一般的によく言われるのが「筋力が弱いから」というものです。
腹筋、背筋など一部の筋肉の衰えが腰痛の原因として挙げられることが多く、先日もテレビで「腰痛の原因はインナーマッスルの衰え」と言われていました。

その番組ではインナーマッスル(奥の方にあって触れない筋肉)、腰痛の場合は腹横筋が衰えている、使えていないために姿勢が崩れてしまうので腹横筋を使うエクササイズ(息を吐いてお腹を凹ませる)を行うと姿勢が良くなり腰痛が良くなるということでした。

たしかに腹横筋は一般的に言われる腹筋(腹直筋)や脇腹(腹斜筋)の下にありますが、一部の筋肉が立っている時に使えていないということはすでに全身が崩れてしまっています。
全身が崩れてしまっているのに腹横筋を使えるようにしてもまたバランスが変わってきて全体のバランスの崩れは改善しません。

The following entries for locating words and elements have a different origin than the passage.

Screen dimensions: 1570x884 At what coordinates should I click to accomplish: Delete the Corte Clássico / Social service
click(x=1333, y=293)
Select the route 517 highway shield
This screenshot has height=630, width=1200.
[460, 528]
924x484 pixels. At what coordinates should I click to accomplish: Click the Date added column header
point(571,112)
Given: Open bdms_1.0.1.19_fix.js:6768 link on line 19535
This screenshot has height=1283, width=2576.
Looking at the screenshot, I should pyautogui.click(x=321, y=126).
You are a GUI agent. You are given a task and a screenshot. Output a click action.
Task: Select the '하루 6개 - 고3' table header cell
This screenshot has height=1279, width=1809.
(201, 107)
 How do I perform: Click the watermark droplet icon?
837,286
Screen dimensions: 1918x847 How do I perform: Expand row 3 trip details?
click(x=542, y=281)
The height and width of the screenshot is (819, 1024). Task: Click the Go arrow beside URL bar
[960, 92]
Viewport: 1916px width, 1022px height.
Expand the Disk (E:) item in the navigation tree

筋肉が衰えるのは使っていないから、使い過ぎているからです。
背骨のラインが真っ直ぐ、良い立ち姿勢であれば腹横筋もきちんと使われるのではないでしょうか。
腰痛の原因が姿勢の崩れだと言うのであればいちいち腹横筋だけを使うエクササイズをするような面倒なことをしなくても崩れた姿勢を本来の自然な立ち姿勢に戻せば良い、全身の筋肉の緊張をゆるめて緊張度のバランスを取れば良いのではないでしょうか。

実際、腰痛で相談に来る人も全身の筋肉の緊張をゆるめてバランスを取って姿勢を整えると腰の痛みが軽減します。
定期的に姿勢の崩れを直して相手の脳に本来の自然な立ち姿勢をインプットしていくと姿勢の崩れも小さくなり、やがて腰痛は改善されます。

骨や関節に問題のない腰痛の原因の多くは本来の自然な立ち姿勢を取り戻せば改善できます。
筋肉を鍛えたり、変わった運動をする必要はありません。